Mike Ashley’s Sports Direct may bid for Debenhams
Speculation follows after firm increases its share of the voting rights to 27.6% from 21%
Mike Ashley’s Sports Direct has again upped its stake in the struggling department store chain Debenhams, bringing it close to a level at which it must launch a takeover bid. Photograph: PA
The embattled UK department store owner soared in London trading on Friday, defying a broad market selloff, after announcing that Ashley’s Sports Direct International Plc had increased its share of the voting rights to 27.6 per cent from 21 per cent, just below the 30 per cent threshold that would trigger a mandatory takeover offer.

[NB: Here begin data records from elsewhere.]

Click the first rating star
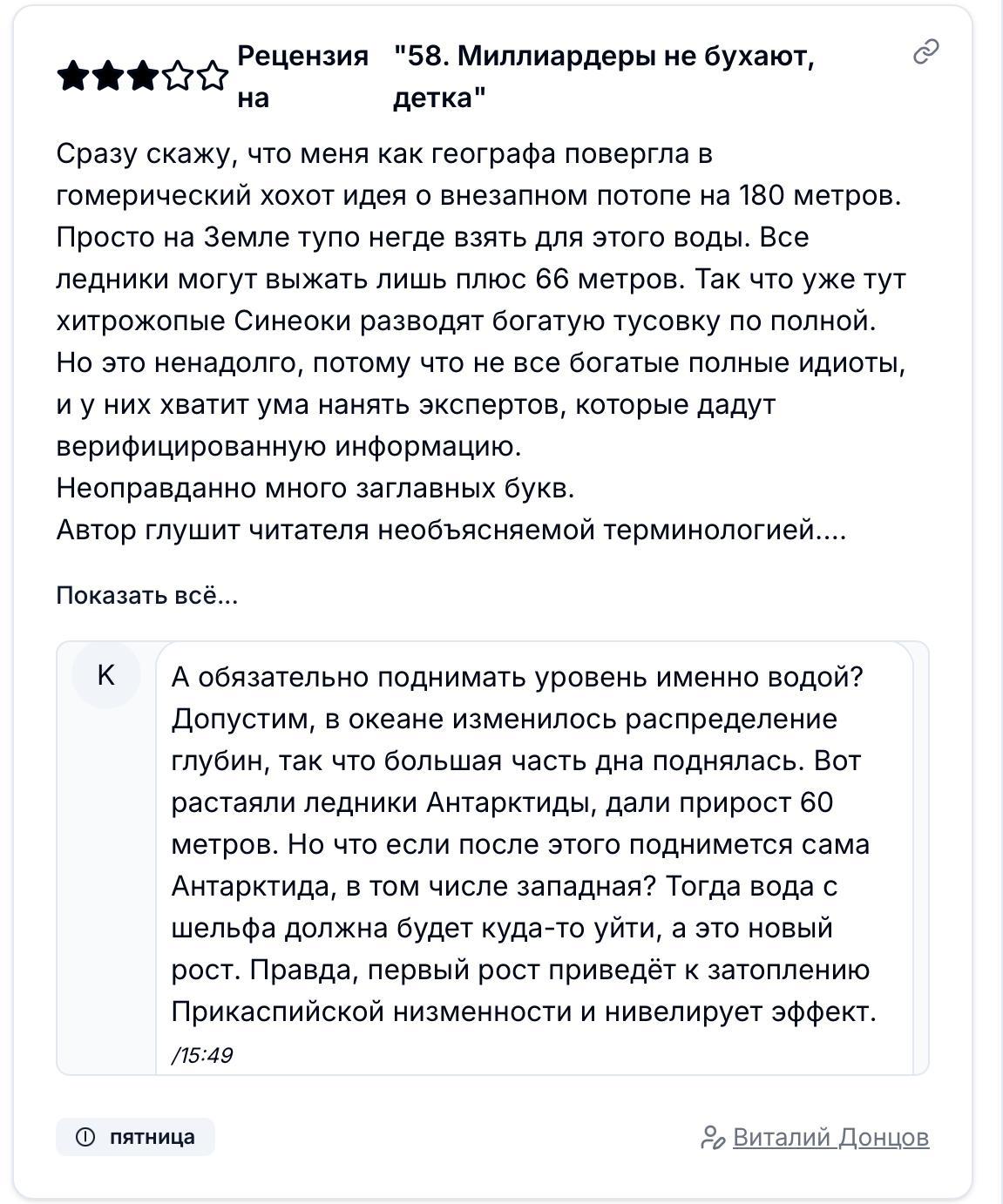 pyautogui.click(x=72, y=78)
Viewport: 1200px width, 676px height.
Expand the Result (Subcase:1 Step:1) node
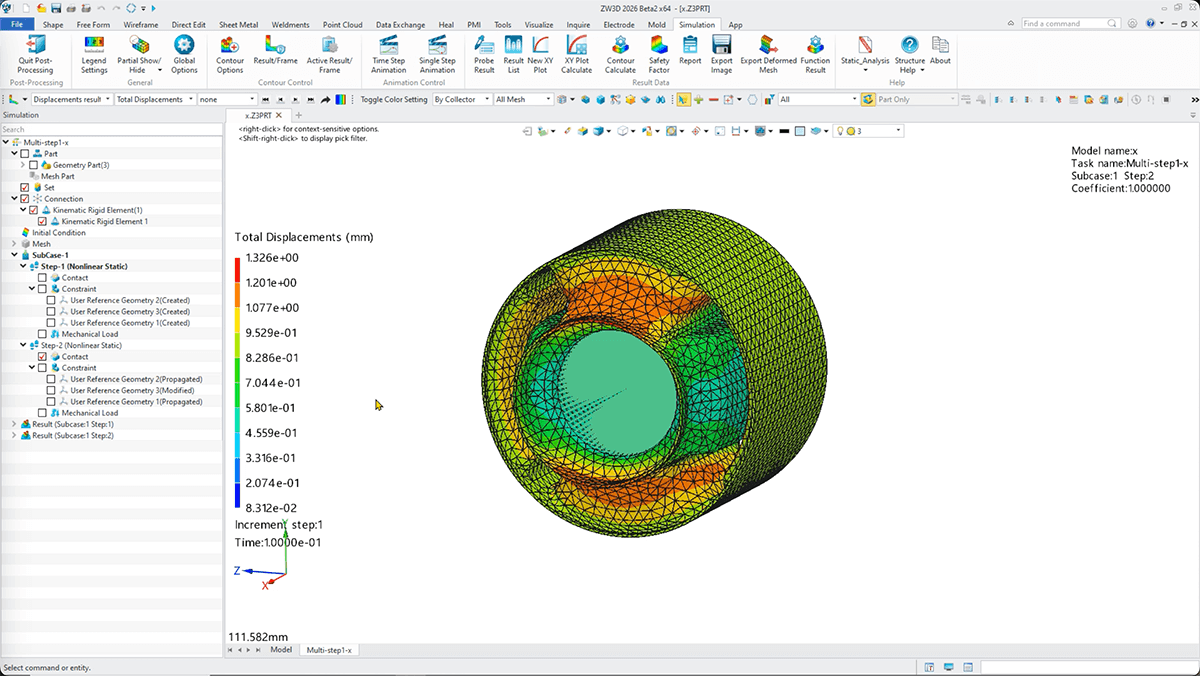tap(14, 425)
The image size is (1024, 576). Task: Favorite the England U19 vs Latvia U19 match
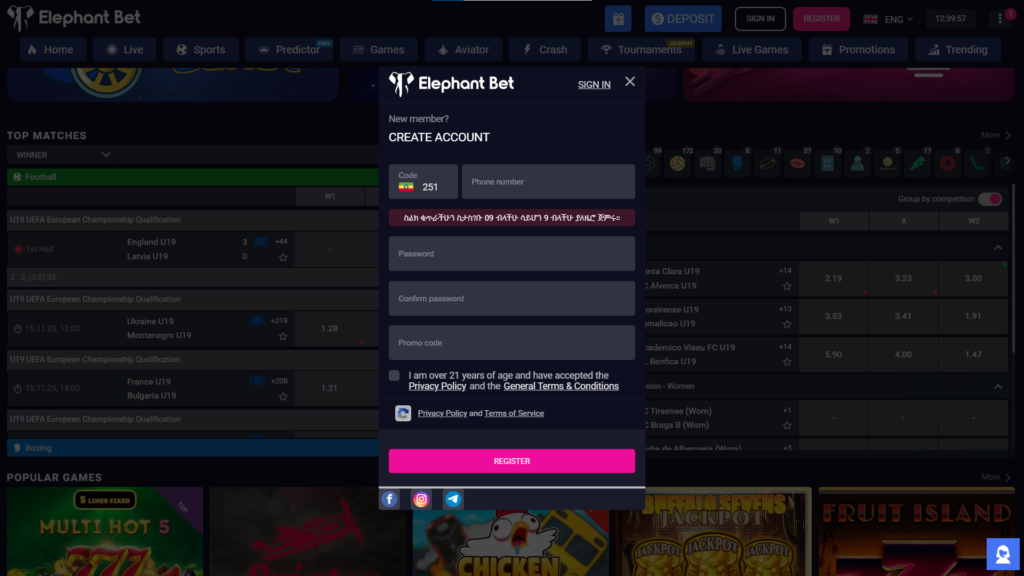[283, 257]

Debenhams is the most-shorted stock on the UK’s FTSE All Share Index, with bets on a fall accounting for 24.6 per cent of shares outstanding, according to the latest data from IHS Markit. The stock has slumped 44 per cent over the past year as sales were pummelled by a flight of customers to online retailers like Amazon. com.
“Should Mr Ashley bid, let us hope he can make for a brighter future for Debenhams,” Shore Capital analyst Clive Black said by email, adding that the firm’s real-estate structure and a possible need for “material capital investment” need to be tackled regardless of ownership.
Sports Direct has concessions within Debenhams stores, although it announced the closure of some outlets in October, citing a clash with plans for increasing its own locations.
Sports Direct sees “huge value for both companies in a strategic partnership,” Liam Rowley, the head of strategic investments, said in a statement. Rowley sees “obvious synergies” in integrating the companies’ respective web operations as well as opportunities for greater collaboration in the UK and abroad.
“Debenhams notes today’s announcement from Sports Direct, with whom we have an established and constructive relationship,” the company said by email. “We continue to pursue our Debenhams Redesigned strategy, a key part of which is partnerships with other brands.”
Retailers like Debenhams are being punished for failing to build viable digital businesses as store owners struggle with Brexit-fuelled currency weakness and a shift in spending away from clothing.
Debenhams’ market capitalisation has shrunk to about £350 million (€391 million) after the shares lost almost two-thirds of their value in the last two years. Sports Direct has lost 12 per cent of its value in that time, giving the Mansfield, England-based company a market value of £1.9 billion (€2.1 billion).